Mappers can perform many other functions, but by far the most common is bank switching. This is when an entire block of address spaces are reassigned to point to a different part of memory . Banking can be done to program code (allowing games to have lots of levels and music), but also with CHR data, instantaneously replacing the tiles that nametables or sprites refer to. Used between frames, this can animate an entire background all at once. But used as a raster effect, this lets different parts of the screen use completely different art. Ninja Gaiden games use this during gameplay, to render the hud separately from the level, and also during cinemas, keeping text and visual scenes in different CHR banks.
An animated background made using bank switching
Repetition in the background, each section of nametable refers to the same pattern of tiles
The top half of this cinematic uses one CHR bank. Sprites are used to render the eye, providing more colors
The bottom half uses another CHR bank. The scroll also gets reset when banks are switched
Bank switching can also be used for parallax scrolling, in a limited (albeit still impressive) form. If there’s a section of background made up of a short repetitive pattern, multiple banks can contain that same pattern, offset by a different amount. Then that pattern can be scrolled a certain amount by switching to the bank with the appropriate offset. This can even be used to parallax scroll with an overlapping background, by having tiles that aren’t affected by bank switching . The downside is that a lot of CHR space needs to be used across all banks in total.
Metal Storm (1991) using bank switching for layered scrolling
Repetition in the nametable allows for this layered effect
Bank switching CHR is a very powerful tool, but still has limitations. Although it’s useful for animating an entire screen, it isn’t that great at changing a small part of the screen at a time; for that nametable changes are needed. Also, the amount of CHR a cart can have is limited, and data needs to pre-exist before it can be banked to. Finally, aside from scrolling-based raster effects, the strict grid of nametables is always in effect, limiting the dynamic range of graphical effects.
Vice: Project Doom (1991) makes this flame effect by continually setting the scroll position at each scanline. The character in front is made using sprites, which aren’t affected by the scroll.
Sword Master (1990) uses bank switching to scroll the distant mountains, and screen splits for the HUD and foreground grass.
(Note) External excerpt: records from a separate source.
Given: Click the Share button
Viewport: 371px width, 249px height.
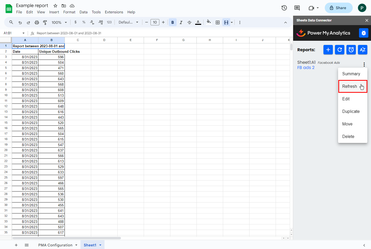Looking at the screenshot, I should pos(338,8).
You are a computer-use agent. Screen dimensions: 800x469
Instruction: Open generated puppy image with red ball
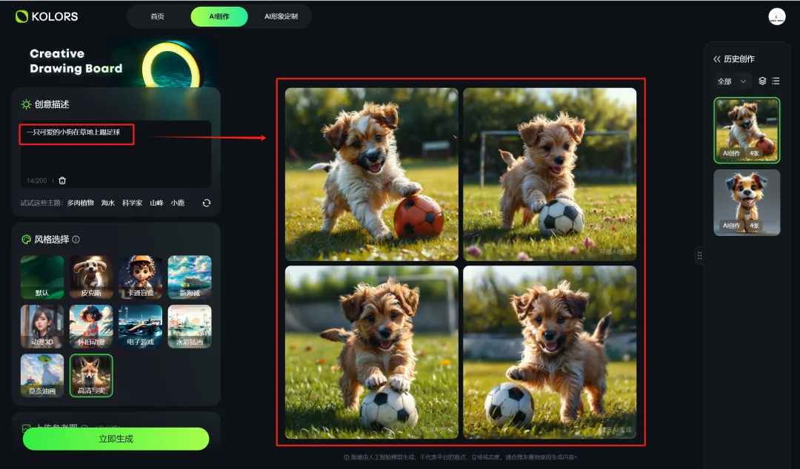(371, 175)
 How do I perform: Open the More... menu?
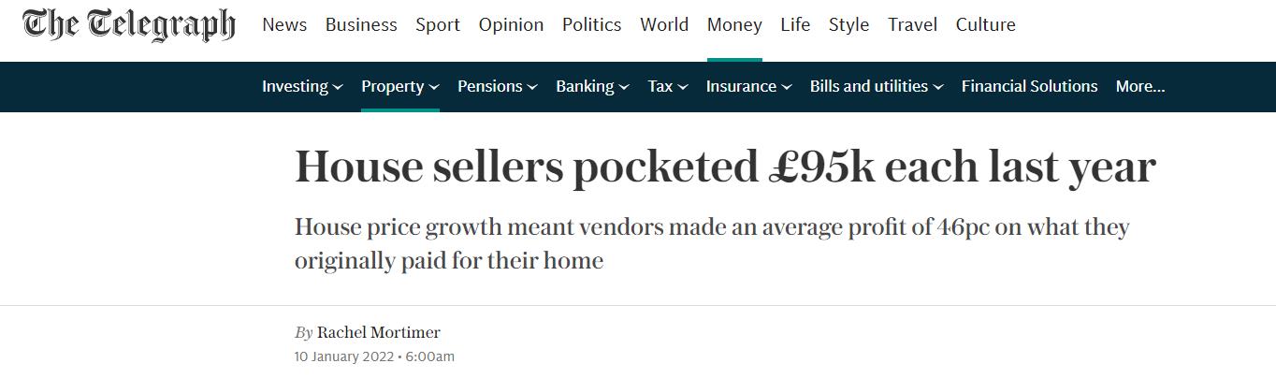pos(1139,86)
It wouldn’t have been possible to generate these graphics without the powerful debugging features provided by the emulator FCEUX. Also, the nesdev wiki once again was a great resource for understanding how sprite0 works:
 The situation for Ninja Gaiden is actually slightly more complicated. It uses 8×16 sprites, a special mode offered by the PPU, which renders sprites as vertically stacked pairs. So sprite0 is fully transparent, and sprite1 has the line of pixels at the bottom. It also sets the z-layer of these sprites so that they are rendered behind the blackness of the HUD, leaving nothing visible.
 The way this works is pretty clever. Game code writes a desired scanline to the mapper’s address space. Then the mapper intercepts the PPU’s memory accesses, counting whenever it notes a new scanline is being rendered. When the target scanline is reached, it generates a hardware interrupt (an IRQ), wherein game code runs, doing whatever tasks it wants to do at that scanline.
 Banking is accomplished by hardware memory-mapping, intercepting memory accesses and overridding the physical location that gets retrieved. As a result it is instantaneous, but also has high granularity, typically affecting an address range of 4KB or 8KB.
 The only way to bank CHR without affecting every tile is to either have tile data duplicated between banks, or have a mapper with a finer granularity. With such a mapper, a smaller part of a bank, perhaps only 1KB at a time, can be banked while the rest stays the same.